Ghosts: Recent Hauntings

Home > Other > Ghosts: Recent Hauntings > Page 22
Ghosts: Recent Hauntings Page 22

by Richard Bowes


  It is nearly ten o’clock at night now, fully dark, and it has begun snowing again. I have not turned the lights on in my attic flat; I sit and watch the snow fall, some way back from the small gabled window overlooking the playground, and the dark beyond, where lies the forest. In some ways it would have been a relief to see his face.

  Joined from across the Diaspora, as if to some black malign Jerusalem . . . once before, King Herod gathered a thousand innocents together and put them to the sword, in order that one Jew-child might die. Might not another such, a second Herod, seek in the death of six million the death of one? Anonymous, unrecognized: what face in the milling transports? Which of these children at the railhead ramps?

  Last night came an intruder. Around one in the morning I heard a sound from downstairs, as someone might have left ajar a door, and the wind caught it. I was not asleep, but sitting up by the window in the dark, and I took my heavy torch—unlit, I do not need it to know my way—and checked the premises. There was a back door open in the kitchens, that I had thought was shut, and there was snow blown in by the doorway, but nothing further inside. I locked the door and bolted it, and walked the empty corridors, but there was no one. Perhaps it would be best to tell the police, but this I do not wish to do—not while there are such people nearby, in the woods.

  This is the first time such things have bothered me, here. Before, when I lived in East Ham, there was a synagogue and burial ground nearby, and I was obliged to be cautious. I grew a beard, and that helped, but after coming here I shaved it off. Twenty years have passed; still one never knows. I feared as much when first began my wandering. Against memory one must always remain vigilant.

  The rest of the day I spent in my room up in the attic, going out only to make my customary tour of the grounds. There were footsteps in the snow on the yard; during the night someone walked all around the outside of the school, pausing at the windows where the tracks are close and crowded. In my job it is not allowed to keep a dog; and yet a dog would give me protection. I am reminded of the dogs we kept in the Schwarze Korps: wolfhounds, and the snow would gather on their coats, and their panting breath would fog in the winter air as they barked and leaped and plunged on their leashes. And cordite and blood and rough tobacco, and the burning of brandy in the throat on a cold day, and after the gunshots and the screaming the great stillness of the Northern forests . . . what good is it to remember?

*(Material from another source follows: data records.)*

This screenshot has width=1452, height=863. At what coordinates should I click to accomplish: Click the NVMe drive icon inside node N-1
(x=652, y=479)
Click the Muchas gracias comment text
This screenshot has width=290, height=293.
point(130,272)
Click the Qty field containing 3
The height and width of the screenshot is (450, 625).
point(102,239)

  No good; but I cannot help it. The business with the gypsy has unnerved me. Thinking back the landlord was wrong; it was a Lithuanian, surely, from the accent, and a Jew. These matters were my speciality, at the university and in the Ahnenerbe. Why do you study such things, said the recruiting officer with distaste. Respectfully I drew the comparison with the doctor who must study disease, the better to stamp it out. This met with approval, and so I embarked on my mission, my specialized work: first in Berlin, then in Minsk and Smolensk with Nebe, and later in the Generalgouvernement. Who now knows of those days? Who shall judge?

  It is late on in the afternoon now, and I have just been down to the boiler-room. All is well, but I find I do not like to linger there in the dark sheds. The glow of the pilot flame through the round hole in the iron door calls forth associations, and casts odd misshapen shadows on the dirty cobwebbed brick walls. While checking the pressure gauge I heard a high whistling sound

  the sound of wind in tall trees

  and this too held memories. The door to the boiler-room has a habit of sticking, and as I struggled to find the knack of opening it I felt almost as if someone were pressing from the other side. Of course there was no one—I have said this already. It would be easy to slip into unwholesome patterns of speculation. I must be always on my guard.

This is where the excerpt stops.